We had a CarProUSA radio show caller who owned two homes and was trying to figure out the best place of the two to register a new vehicle. He did a lot of homework, and found that there was a lot of difference in the insurance cost between his regular home and his second home in Florida, with the full coverage insurance in Florida being much cheaper. I pointed out to him that whatever he saved on insurance could easily be eaten up with documentary fees in Florida, where dealers routinely charge up to $1500.
Dealership Documentary Fees
So, what is the documentary fee? That is the charge dealers are allowed to pass on to the buyer to cover the cost of doing the paperwork, filing registration papers, making sure liens are properly recorded, making sure you get your license plates, etc. In most states, one small mistake can cause all the paperwork to be kicked back, so everything has to be checked and double-checked.
In some states, like my home state of Texas, consumers cannot do their own registration on a new vehicle. The documentary fee (doc fee as it is called in the business) has to be done by the dealership, which means they have to employ one to five people, depending on their volume, to go stand in line at the County Tax Assessor’s office to complete all the documents. The times I have personally done this, and it was quite some time ago, the tax people would only let you do five registrations and then you had to go to the back of the line. I’ve seen dealership employees (often called runners) spend entire days at the tax office.
Do most people even know they are paying this fee? Probably not because dealers tend to lump the doc fee in with tax, title, and license. In the negotiation process, when a dealer prices you a car, it will be something like: “this vehicle will cost you $30,000 after rebates, plus TT&L for a total of $32,212.” Included in that $2,212 amount is the documentary fee. Sadly, most people when looking over their paperwork make sure the sale price is correct, but do not look at the breakdown of tax, title, and license fees. In all cases I know of, every amount of tax, title, and license is set by the state or county except the documentary fee.
Is a dealer documentary fee a legitimate charge? If the fee is reasonable, yes. Trust me, you would not want to do what the dealers have to do in order to register your car. A fair documentary fee in my mind is a maximum of $150, but understand the doc fee is at the dealer’s discretion up to a certain amount if your state sets a maximum doc fee amount. This may come as a shock, but 40 states have no limit on the documentary fee charge.

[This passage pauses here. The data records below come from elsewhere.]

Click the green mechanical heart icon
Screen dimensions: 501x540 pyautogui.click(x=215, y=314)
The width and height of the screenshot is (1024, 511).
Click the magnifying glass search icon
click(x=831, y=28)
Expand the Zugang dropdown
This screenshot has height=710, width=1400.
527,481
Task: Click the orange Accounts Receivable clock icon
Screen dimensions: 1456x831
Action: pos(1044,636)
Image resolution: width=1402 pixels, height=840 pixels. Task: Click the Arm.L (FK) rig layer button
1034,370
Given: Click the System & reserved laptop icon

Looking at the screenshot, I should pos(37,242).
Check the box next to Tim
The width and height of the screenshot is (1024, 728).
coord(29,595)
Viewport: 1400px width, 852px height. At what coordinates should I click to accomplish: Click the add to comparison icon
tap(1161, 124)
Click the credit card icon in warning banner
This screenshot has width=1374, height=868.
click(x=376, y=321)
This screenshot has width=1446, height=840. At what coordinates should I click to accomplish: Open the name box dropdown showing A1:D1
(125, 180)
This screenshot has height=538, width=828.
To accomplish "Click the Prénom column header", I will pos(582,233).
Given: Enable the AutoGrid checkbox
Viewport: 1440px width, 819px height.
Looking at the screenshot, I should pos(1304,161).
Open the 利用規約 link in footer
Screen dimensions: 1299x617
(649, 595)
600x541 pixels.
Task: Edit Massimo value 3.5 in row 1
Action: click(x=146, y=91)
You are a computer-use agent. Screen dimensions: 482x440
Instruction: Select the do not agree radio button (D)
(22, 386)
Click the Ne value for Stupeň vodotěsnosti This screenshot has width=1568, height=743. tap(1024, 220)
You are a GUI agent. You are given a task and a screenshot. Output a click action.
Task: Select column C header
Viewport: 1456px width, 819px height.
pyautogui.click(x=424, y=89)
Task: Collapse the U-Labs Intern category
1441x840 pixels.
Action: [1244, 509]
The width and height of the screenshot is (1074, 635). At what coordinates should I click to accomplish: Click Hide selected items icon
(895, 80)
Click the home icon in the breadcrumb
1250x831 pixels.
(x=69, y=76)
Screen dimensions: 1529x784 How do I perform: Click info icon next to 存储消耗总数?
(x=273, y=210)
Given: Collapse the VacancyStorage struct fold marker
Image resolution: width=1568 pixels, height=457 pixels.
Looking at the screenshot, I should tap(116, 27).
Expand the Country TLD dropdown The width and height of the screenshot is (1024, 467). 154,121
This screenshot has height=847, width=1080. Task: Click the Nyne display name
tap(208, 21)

In 2021, 35 states have no limits on the amount of doc fees that can be charged. The top ten most expensive doc fee averages range from $607 in Florida to $388 in Wyoming. Between those two fall Colorado, Georgia, North Carolina, Alabama, Nevada, Virginia, Tennessee, and Arizona.
California has the lowest average doc fee at $55, then Oregon at $61, New York at $74, Minnesota at $75, and South Dakota at $76.
If you are in a state that has no limits on the doc fee, I would ask what their doc fee is before going to the dealership. It will not benefit you to shop for the best price on a car, then pay hundreds of dollars too much for a doc fee; you didn’t get the best possible deal. Many dealers will gamble on the price of a new vehicle, counting on getting a very hefty documentary fee charge.
If you get all the way to the finance officer and don’t know how much the doc fee is, the time to ask is before you sign the paperwork, so the doc fee can still be negotiated.
One last point, to avoid an accusation of discrimination, many dealers have a policy of charging every buyer the same doc fee. In those cases, if you negotiate a lower doc fee, the dealer may reduce the price of the vehicle instead, and that’s fine. The bottom line is the bottom line.